The Confucius Institutes are in themselves a good thing, as an international cultural presence for China and an exercise in soft power. Canadian universities and colleges, however, should refrain from partnerships with them, as they are bound to include a propagandistic element inconsistent with liberal education.

The name itself is salutary. Mercifully, they are not called the Mao Zedong Institutes. The Chinese Communist Party is now willing to associate itself with a name that suggests ethics, scholarship and traditions that go back long before Marx, Lenin and Mao. Somewhat similarly, a few years after the Second World War, West Germany renamed the Deutsche Akademie as the Goethe-Institut, with admirable connotations of humanism and high culture – rather than murderous totalitarianism or even blood-and-iron Bismarckian nationalism.

The Confucius Institutes are thus the Chinese equivalent not only of the Goethe-Institut, but also of the British Council, the Alliance Française, the Società Dante Alighieri, the Instituto Cervantes and so on. A wider and deeper knowledge of Chinese language and culture outside China is desirable for many reasons, and mutually beneficial for Chinese and non-Chinese alike.

But the Confucius Institutes have consistently chosen to embed themselves inside educational institutions of the host countries, unlike the similar European entities. Perhaps the initial motive was to save money. The effect, however, is that some courses in universities, colleges and high schools in Canada, as in other countries, assert – usually discreetly – the Chinese government's views on Tibet, Taiwan, North Korea, the Taoist religious group Falun Gong and other contentious matters.

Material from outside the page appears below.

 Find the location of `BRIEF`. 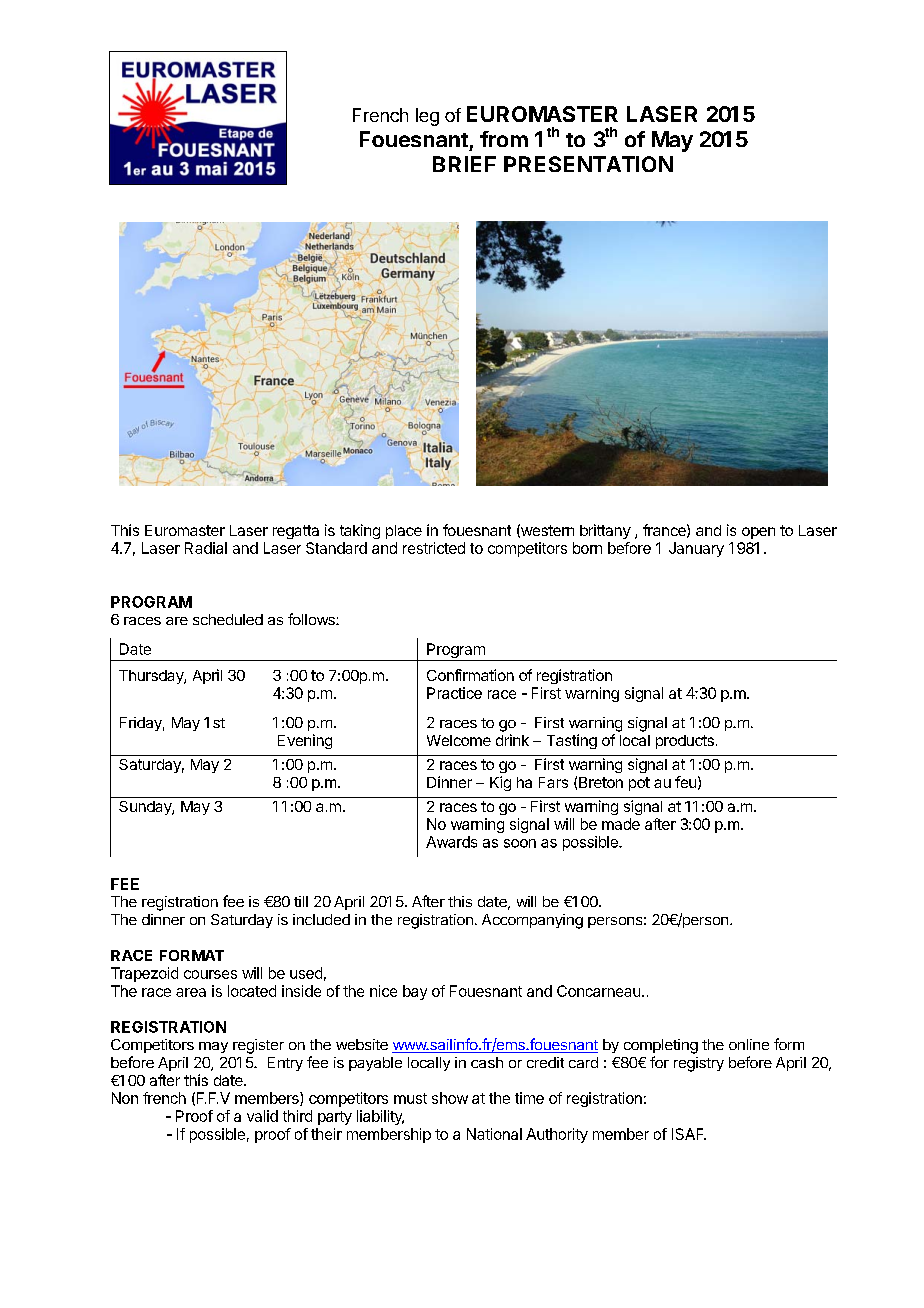

BRIEF is located at coordinates (464, 164).
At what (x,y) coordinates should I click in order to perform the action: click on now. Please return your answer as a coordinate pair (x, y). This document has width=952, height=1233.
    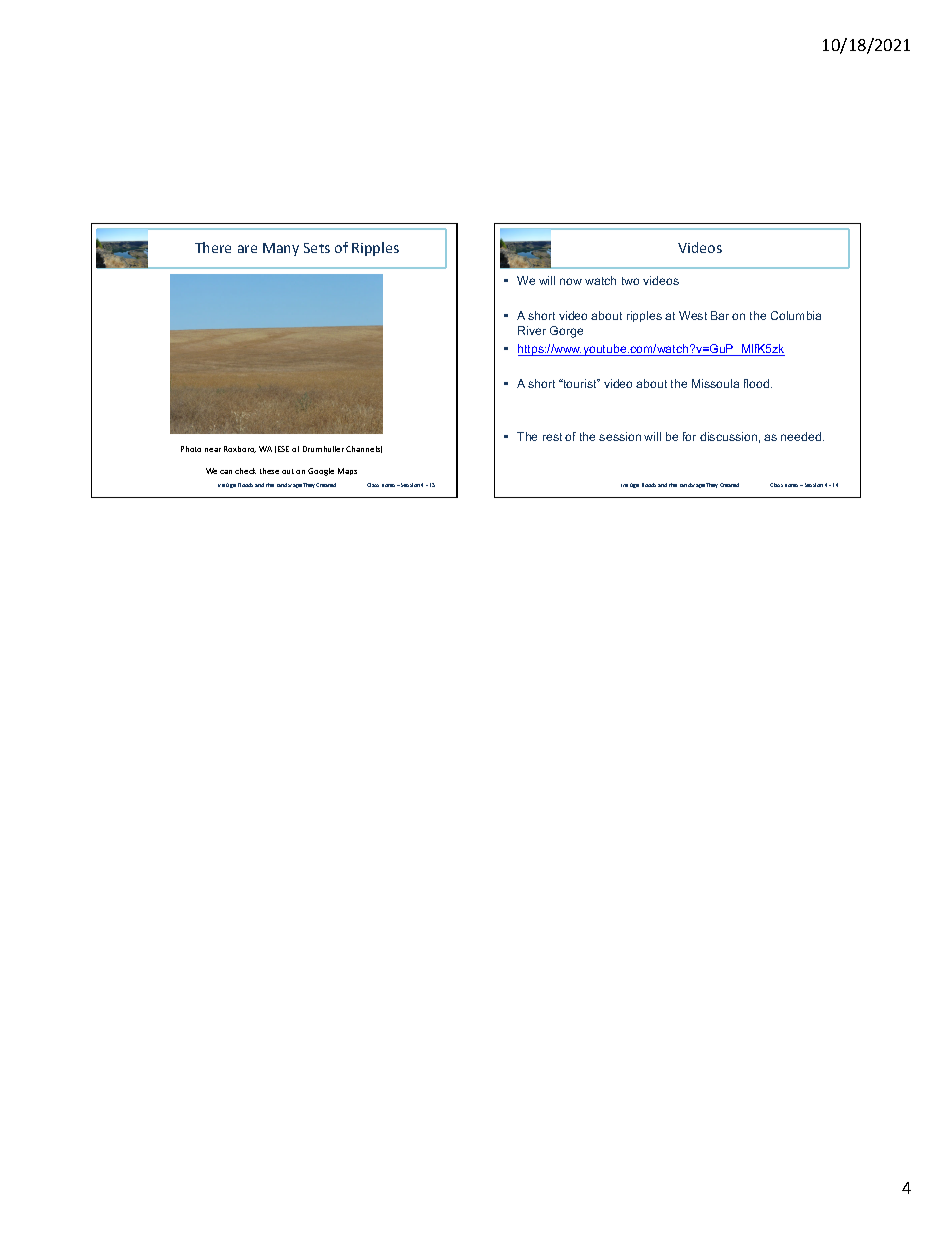
    Looking at the image, I should click on (571, 281).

By contrast, liberal education should provide a free, wide range of views.

The Confucius Institutes are entitled to carry on their work and express the views of the ruling Chinese party. But Canadian educational institutions that have entered into partnerships with the Institutes, including McMaster University, the University of Regina and the University of Sherbrooke, will undermine their reputations. The ostensible heirs of Confucius should stand on their own feet.